Erixímaco: segundo ele, o amor não exerce influência apenas nas almas, mas dá, ainda, harmonia ao corpo. Tal qual a medicina, sua profissão, que procura a convivência entre os contrários, o amor deve procurar o equilíbrio entre as necessidades físicas e espirituais. 

Aristófanes: havia inicialmente três gêneros de seres humanos, que eram duplos de si mesmos: o masculino-masculino, o feminino-feminino e o masculino-feminino, o qual era chamado de andrógino. Esses gêneros foram mutilados pelos deuses, divididos, cada um, em duas metades. E a partir de então, cada uma dessas metades procura a sua outra complementar. Assim, aqueles que foram um corte do andrógino, sejam homens ou mulheres, procuram o seu contrário. Isto explica o amor heterossexual. E aquelas que foram o corte da mulher, o mesmo ocorrendo com aqueles que são o corte do masculino, procurarão se unir ao seu igual. Aqui Platão, através da fala de Aristófanes, apresenta uma explicação para o amor homossexual feminino e masculino. Quando estas metades se encontram, sentem as mais extraordinárias sensações, intimidade e amor, a ponto de não quererem mais se separar, e sentem-se a vontade de se "fundirem" novamente num só. Esse é o nosso desejo ao encontramos a nossa cara metade.  
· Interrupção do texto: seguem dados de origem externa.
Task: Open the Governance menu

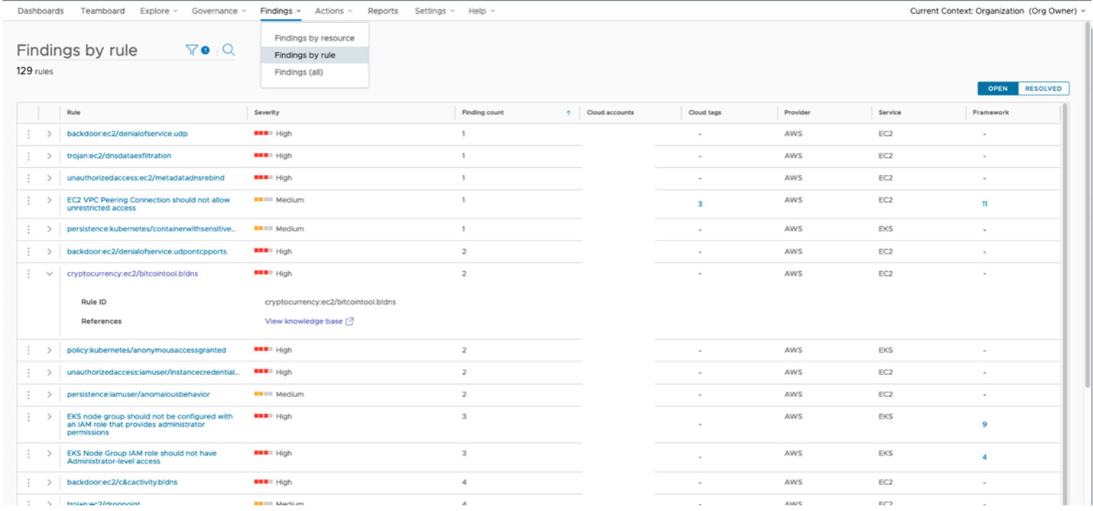Action: [x=219, y=11]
Agaton: critica os seus antecessores, pois acha que eles enalteceram Eros sem, contudo, explicar a sua natureza. Ele diz: "Para se louvar a quem quer que seja, o verdadeiro método é examiná-lo em si mesmo para depois enumerar os benefícios que dele promanam".  Depois passa a enumerar as suas virtudes, ou seja, a justiça, a temperança e a potência desse deus.  
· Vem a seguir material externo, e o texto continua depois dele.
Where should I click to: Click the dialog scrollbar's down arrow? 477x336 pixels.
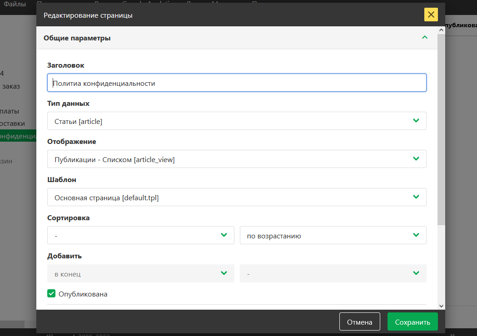click(x=441, y=306)
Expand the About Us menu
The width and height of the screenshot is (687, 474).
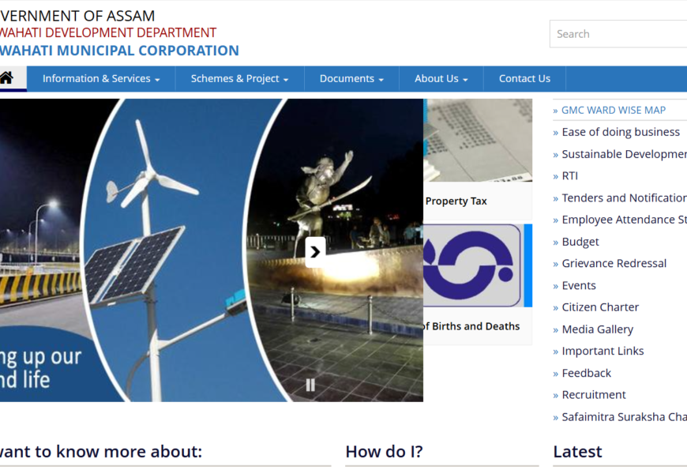click(x=441, y=79)
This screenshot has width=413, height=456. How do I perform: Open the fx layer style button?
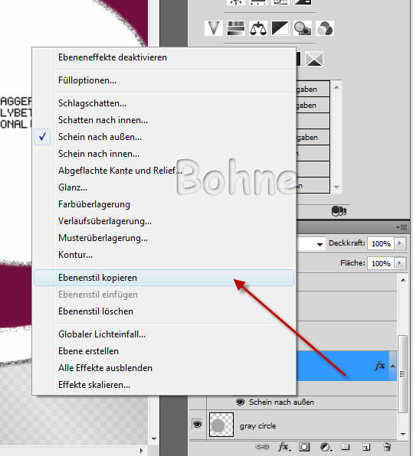click(x=284, y=446)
       Os primeiros cinco diálogos apenas enaltecem o objeto, Eros, o que provoca o pretexto para a fala da sacerdotisa Diotima que nada mais é que a fala de Sócrates, que vai tratar do Eros puramente filosófico. 
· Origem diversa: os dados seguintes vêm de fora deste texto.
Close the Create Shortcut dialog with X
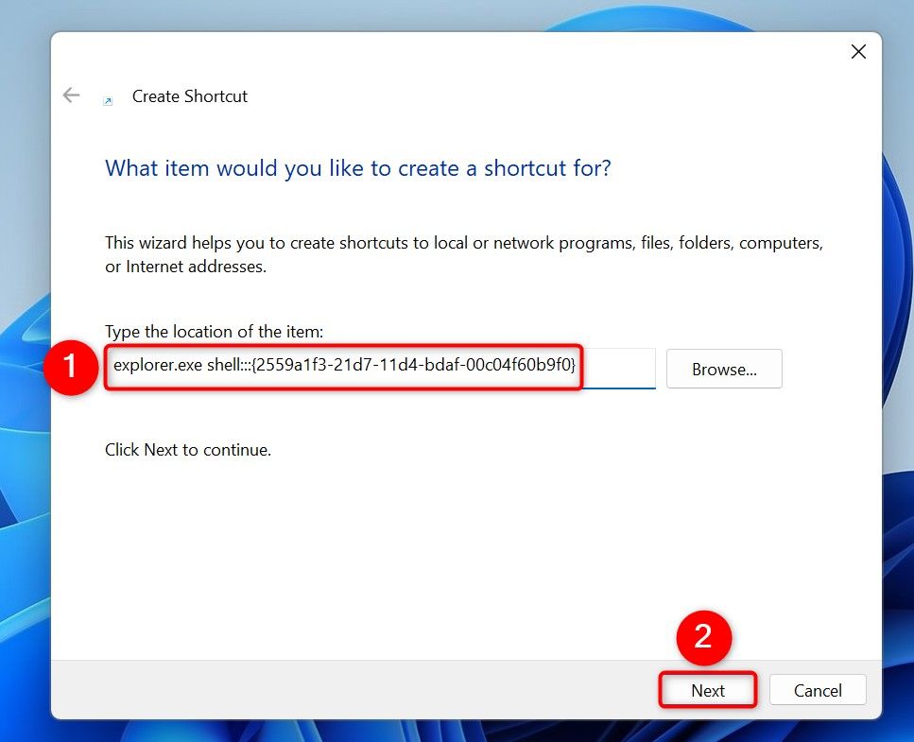The image size is (914, 742). tap(857, 52)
Sócrates: fala que, sendo o Amor, amor de algo, esse algo é por ele certamente desejado. Mas este objeto do amor só pode ser desejado quando lhe falta e não quando o possui, pois ninguém deseja aquilo de que não precisa mais. O que deseja, deseja aquilo de que é carente sem o que não deseja, se não for carente. Aqui, na fala de Sócrates, Platão coloca sua ideia crucial sobre o conceito de amor, onde, o que se ama é somente aquilo que não se tem. E se alguém ama a si mesmo, ama o que não é. O objeto do amor sempre está ausente, mas sempre é solicitado. A verdade é algo que está sempre mais além: sempre que pensamos tê-la atingido, ela se nos escapa entre os dedos. Essa inquietação na origem de uma procura, visando uma paixão ou um saber, faz do amor um filósofo. Sendo o Amor, amor daquilo que falta, forçosamente não é belo nem bom, visto que necessariamente o Amor é amor do belo e do bom. Não temos como desejar aquilo que temos. No mesmo diálogo, Platão ainda fala sobre a origem de Eros (através do mito narrado por Diotima a Sócrates). Eros teria a natureza da falta justamente por ser filho de Recurso e Pobreza.  Não se deve compreender o amor como absoluto, mas como relativo, pois é amor de alguma coisa. No texto, Platão retira de Eros (Amor) a condição de deus, e transforma-o em um intermediário entre os deuses e os mortais. Segundo relatos do texto de Platão e de alguns de seus companheiros, o amor é um dos maiores bens do homem (junto com a inteligência e a sabedoria); não é nem bom nem mal em si mesmo.  

       Alcibíades, o sétimo orador, procura muito mais fazer um elogio a Sócrates do que discorrer sobre o amor.  

       Na fala de Sócrates, Platão, conceitua o seu amor platônico.

       O Amor Platônico tem, então, essa característica híbrida, Eros não é um deus, nem um mortal. É o elemento de ligação entre dois pólos, completando o universo. A ligação entre a esfera humana e a dos deuses. Entre o mundo sensível e o inteligível. O amor corporal é um rudimento do amor, depois, em ordem de grandeza, temos o amor espiritual, o amor pelo conhecimento e, finalmente, o amor ao Belo, o mais elevado grau do amor. Temos aí a ligação entre o amor e a filosofia, pois sendo o amor o amor de algo, não se pode amar o que se tem, apenas é objeto de amor o que não se possui. O filósofo, então, ama o conhecimento porque não o tem, embora o deseje. Deuses e ignorantes não podem ser filósofos, o primeiro porque já é sábio e o segundo porque não o deseja ser.